Bernie Coulson has been called a genius.
The Vancouver-born actor and producer was a key character in the 1988 Hollywood blockbuster The Accused opposite Oscar winner Jodie Foster and appeared in shows from The X-Files to Intelligence.
But the man who once shared an apartment with Brad Pitt in Los Angeles now lives in the V6A, one of the poorest postal codes in Canada.
The once rising star, now in his late 50s, has a new role: trying to stay alive on Vancouver’s Downtown Eastside.
In a chance meeting with Global News near Main and Hastings in October, Coulson explains how he’s snorting government-issued drugs through a straw as he waits to get into treatment.
“I’m so lucky this last time. Six months ago when I overdosed, that was it. It was final and it scared the living crap out of me and I don’t want to go back there,” he said.
“I really don’t want that anymore. I just want to be me, which was crack a few cold ones after work.”
When asked whether he wants to stay on safe supply, he says no and that it is “not so safe.”
Coulson is determined not to become another coroner statistic revealed in a monthly press release. More than 10,000 people have died in B.C. from a toxic drug supply since a public health emergency was declared in 2016.
Giuseppe Ganci describes how he felt when his friend Don Presland was dying from an overdose.

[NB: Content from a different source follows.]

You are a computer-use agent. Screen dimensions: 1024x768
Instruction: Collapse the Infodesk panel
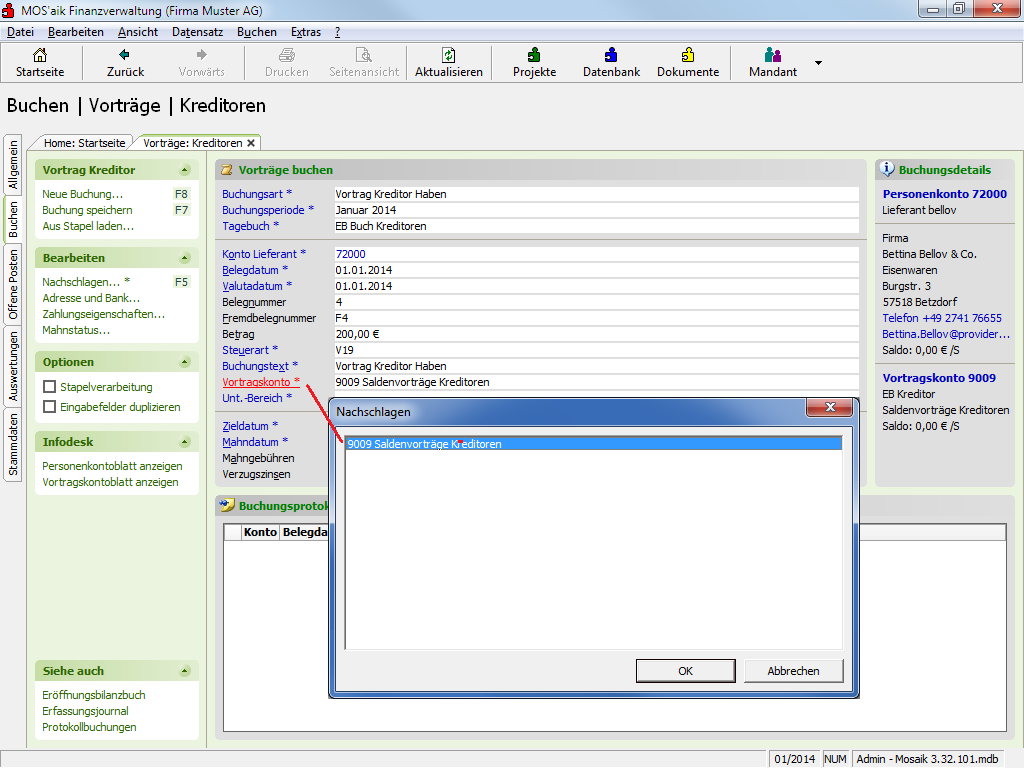(185, 442)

“When I got to the hospital, that’s when I got mad. I got really mad,” said Ganci, the director of community development for Last Door Recovery Society in New Westminster.
“Donnie was in this hospital. He’s got all these nurses, (intensive care unit) people, machines. He’s got everything because he’s dying and they were waiting to pull the plug.”
Ganci tells Global News Presland didn’t have the money to pay for private addiction services and a government-funded bed with all the supports was unavailable when he needed them.
He estimated the rough cost of Presland’s hospital stay for less than a week was more than $10,000.
“The system is put where when someone is overdosing and dying, it’s red carpet treatment. Here’s the ambulance. Here’s the hospital. Here’s the services,” he said.
“But the minute you get well and you come out of your overdose and you say ‘I need help,’ oh well, get in line, go on welfare, how much money do you make? It completely changes.”
Back on the Downtown Eastside, Coulson receives some terrible news. A good friend’s brother passed away from an overdose.
Meanwhile, Coulson remains ready for rehab.
“This is my choice to go. I’ve been 17 times before for other people. So I want to do it this time. I’ve got nothing to hide and I’m going to make the best of it.”